What to work on:
Write the entries out again exactly; any picture among them gets left out.

Records shown:
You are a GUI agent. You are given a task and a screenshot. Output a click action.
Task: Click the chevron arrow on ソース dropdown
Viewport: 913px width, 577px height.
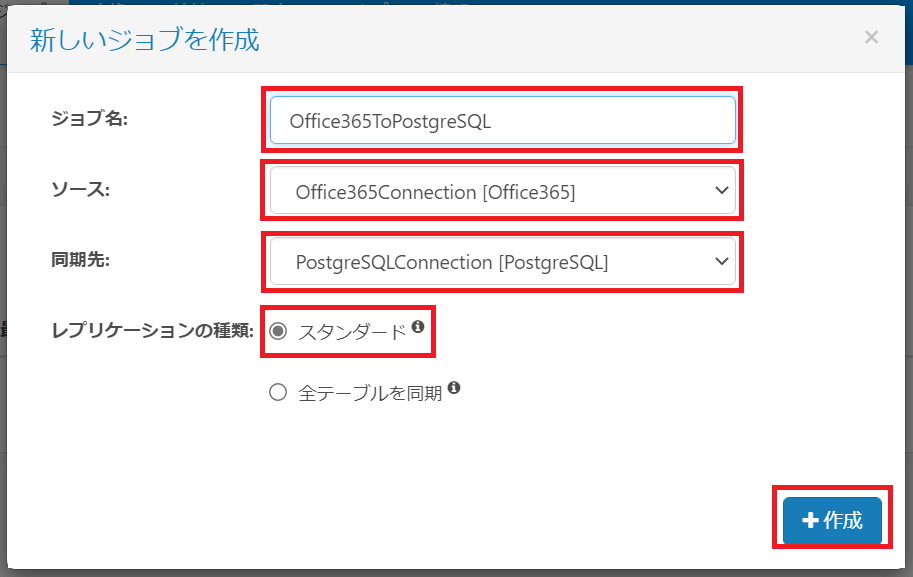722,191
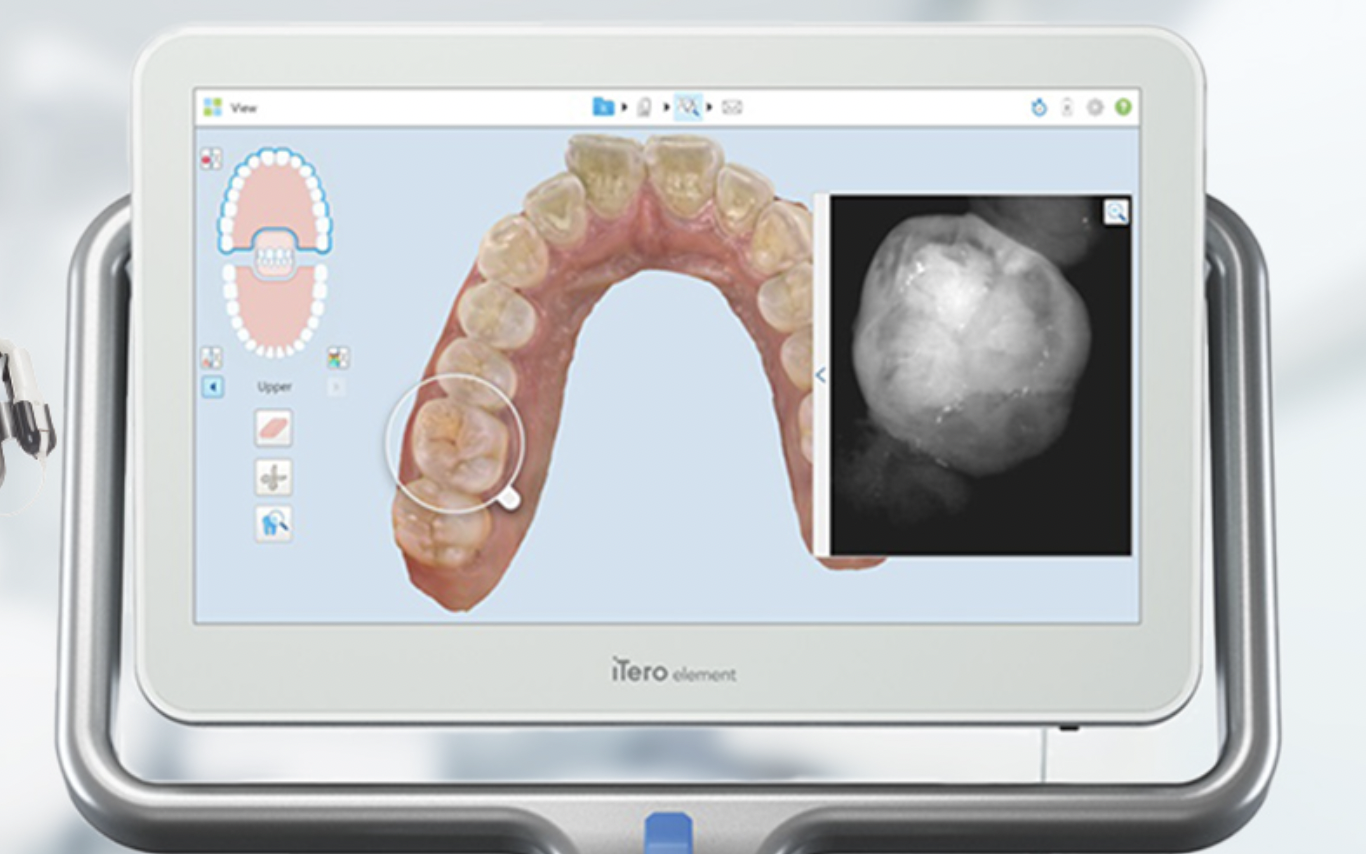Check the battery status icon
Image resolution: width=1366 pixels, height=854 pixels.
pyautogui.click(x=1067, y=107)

Solved problem:
You are a GUI agent. You are given a task and a screenshot. Output a click action.
Task: Click the chevron arrow on ソース dropdown
Viewport: 913px width, 577px height.
722,191
Check the battery status icon
Image resolution: width=1366 pixels, height=854 pixels.
pyautogui.click(x=1067, y=107)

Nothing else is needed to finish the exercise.